While many countries have adopted laws on sexual harassment in the workplace, the focus of this Case Study Brief is the Intervention Protocol for Harassment and Sexual Harassment developed in Mexico by the National Women's Institute, INMUJERES, in 2009. The Protocol represents an innovative strategy to transform unequal and discriminatory structures within public institutions and promote workplaces free from violence against women. Starting with a brief overview of institutional violence in Latin America and Mexico, this Brief goes on to provide an analysis of some of the more innovative features of the Protocol, its implementation and initial impacts.
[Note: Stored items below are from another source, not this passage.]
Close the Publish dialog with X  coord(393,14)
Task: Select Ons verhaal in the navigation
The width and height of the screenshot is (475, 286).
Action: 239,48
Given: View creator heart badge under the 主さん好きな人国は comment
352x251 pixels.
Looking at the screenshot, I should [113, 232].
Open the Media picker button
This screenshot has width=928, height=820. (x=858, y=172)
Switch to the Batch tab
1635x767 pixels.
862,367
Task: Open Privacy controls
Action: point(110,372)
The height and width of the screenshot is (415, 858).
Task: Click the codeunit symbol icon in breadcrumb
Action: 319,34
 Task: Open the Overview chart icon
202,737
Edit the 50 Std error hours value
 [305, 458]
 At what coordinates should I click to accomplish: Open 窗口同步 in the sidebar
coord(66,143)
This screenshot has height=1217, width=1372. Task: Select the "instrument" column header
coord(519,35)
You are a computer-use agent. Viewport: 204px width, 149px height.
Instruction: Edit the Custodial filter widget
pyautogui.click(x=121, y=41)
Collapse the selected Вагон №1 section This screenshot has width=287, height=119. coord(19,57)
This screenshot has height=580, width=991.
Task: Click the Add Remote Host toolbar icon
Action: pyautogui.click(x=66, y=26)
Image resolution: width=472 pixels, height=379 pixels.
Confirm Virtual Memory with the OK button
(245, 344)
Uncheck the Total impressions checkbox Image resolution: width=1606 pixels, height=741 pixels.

Finally, the Brief identifies enabling factors and key lessons for other countries interested in understanding practical ways to tackle institutional violence.
- The creation of an independent and confidential complaints procedure is fundamental if victims are to come forward and denounce abuse in the workplace.
- Given that institutional violence is deep-rooted in social behaviour and cultural attitudes, training and seminars represent appropriate mechanisms through which to transform the perception of institutional violence from controversy into professional commitment.
- The existence of decentralised Women’s Offices responsible for mainstreaming gender at the sub-national level are key to local-level replication of such a protocol.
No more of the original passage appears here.